«Chiunque appicca il fuoco a rifiuti abbandonati ovvero depositati in maniera incontrollata in aree non autorizzate è punito con la reclusione da 2 a 5 anni». Questa la sanzione stabilita nel decreto Terra dei Fuochi, chiamato come la zona compresa tra Napoli e Caserta dove per anni sono state interrate illegalmente sostanze tossiche e sono stati bruciati senza controllo cumuli di rifiuti con un impatto devastante sulla salute dei cittadini. Dopo le proteste dei comitati spontanei contro l’indifferenza delle istituzioni, le inchieste giornalistiche e le denunce degli ambientalisti il Consiglio dei ministri nella seduta del 3 dicembre scorso ha finalmente approvato il dl che introduce il reato di combustione illecita dei rifiuti.
La prima norma del provvedimento infatti ha l’obiettivo di introdurre sanzioni penali per contrastare chi appicca i roghi tossici, oggi sanzionabili solo con contravvenzioni. Il decreto dà anche l’ok alla mappatura delle aree interessate e si semplificano e accelerano le bonifiche. Si tratta di «una risposta senza precedenti, forte, netta per recuperare tempo perduto» ha affermato il presidente del Consiglio Enrico Letta ammettendo il ritardo dello Stato su una questione di enormi proporzioni.
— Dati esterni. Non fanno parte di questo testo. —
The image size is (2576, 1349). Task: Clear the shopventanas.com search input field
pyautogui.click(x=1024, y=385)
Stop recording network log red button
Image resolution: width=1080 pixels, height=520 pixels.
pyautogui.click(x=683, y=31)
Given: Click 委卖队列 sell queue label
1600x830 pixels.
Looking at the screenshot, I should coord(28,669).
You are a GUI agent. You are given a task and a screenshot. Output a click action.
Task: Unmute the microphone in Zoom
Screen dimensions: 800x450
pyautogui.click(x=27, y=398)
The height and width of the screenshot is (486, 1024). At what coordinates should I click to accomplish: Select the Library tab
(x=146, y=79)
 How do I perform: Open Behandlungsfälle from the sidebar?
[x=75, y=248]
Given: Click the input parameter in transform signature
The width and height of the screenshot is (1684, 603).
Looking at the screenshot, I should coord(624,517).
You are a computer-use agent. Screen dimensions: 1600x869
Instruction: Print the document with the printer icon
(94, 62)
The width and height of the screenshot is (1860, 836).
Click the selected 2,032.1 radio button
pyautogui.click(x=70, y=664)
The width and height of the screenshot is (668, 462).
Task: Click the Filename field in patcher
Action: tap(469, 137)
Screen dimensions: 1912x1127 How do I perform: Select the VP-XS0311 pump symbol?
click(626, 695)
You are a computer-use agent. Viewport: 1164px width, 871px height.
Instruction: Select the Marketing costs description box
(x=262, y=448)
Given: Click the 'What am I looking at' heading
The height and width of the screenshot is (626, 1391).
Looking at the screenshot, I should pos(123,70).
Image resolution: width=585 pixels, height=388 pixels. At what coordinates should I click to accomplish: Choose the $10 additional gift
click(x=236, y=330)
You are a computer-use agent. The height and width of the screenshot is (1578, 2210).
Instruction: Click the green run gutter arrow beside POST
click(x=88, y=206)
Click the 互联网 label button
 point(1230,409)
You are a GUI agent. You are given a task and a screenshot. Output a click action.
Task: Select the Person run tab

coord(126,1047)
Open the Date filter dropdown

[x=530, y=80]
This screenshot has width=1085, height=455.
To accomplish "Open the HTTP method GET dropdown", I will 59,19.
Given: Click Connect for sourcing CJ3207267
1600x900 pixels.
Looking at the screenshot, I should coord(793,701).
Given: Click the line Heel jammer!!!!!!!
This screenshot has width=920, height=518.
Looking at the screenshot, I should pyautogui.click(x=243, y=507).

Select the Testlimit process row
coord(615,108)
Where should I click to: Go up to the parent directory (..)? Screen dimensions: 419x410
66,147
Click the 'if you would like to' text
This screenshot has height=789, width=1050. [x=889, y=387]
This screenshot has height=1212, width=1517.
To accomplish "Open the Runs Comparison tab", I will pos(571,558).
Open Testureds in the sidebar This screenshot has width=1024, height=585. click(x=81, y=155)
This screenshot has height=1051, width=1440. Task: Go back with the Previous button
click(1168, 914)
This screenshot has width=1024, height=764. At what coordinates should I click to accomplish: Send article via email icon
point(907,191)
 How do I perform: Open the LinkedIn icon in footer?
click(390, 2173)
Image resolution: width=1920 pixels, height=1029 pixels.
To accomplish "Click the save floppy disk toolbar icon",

Nel decreto si afferma che pene ancora più aspre sono previste nel caso in cui sia appiccato il fuoco a rifiuti pericolosi o se i delitti sono commessi nell’ambito dell’attività di un’impresa e se i fatti sono commessi in territori che, al momento della condotta e comunque nei cinque anni precedenti, siano o siano stati interessati da dichiarazioni di stato di emergenza nel settore dei rifiuti. Nel testo inoltre è prevista la confisca dei mezzi di trasporto utilizzati per la commissione dei delitti e, alla sentenza di condanna, la confisca dell’area sulla quale è commesso il reato, «se di proprietà dell’autore o del compartecipe al reato, fatti salvi gli obblighi di bonifica e ripristino dello stato dei luoghi». Un’altra novità importante l’ha annunciata il ministro dell’Agricoltura Nunzia De Girolamo: «Qualora non fosse consentito l’accesso alle competenti autorità per effettuare i controlli, quei terreni saranno immediatamente inseriti nelle aree no-food (i prodotti non potranno essere venduti, ndr). Ovviamente, una volta acconsentiti i controlli e verificati i terreni, le stesse aree potrebbero uscire dalla lista no-food».
Problema nel problema, adesso, è stabilire quali aree è possibile coltivare perché non interessate dai fenomeni di inquinamento causati dalle ecomafie. Su questo punto il ministro dell’Ambiente Andrea Orlando ha spiegato come in una parte nel decreto è stabilita la perimetrazione delle aree agricole interessate (entro 150 giorni tutti i terreni saranno controllati) e «la classificazione dei suoli per sapere se sono coltivabili o meno, sulla base di parametri certi».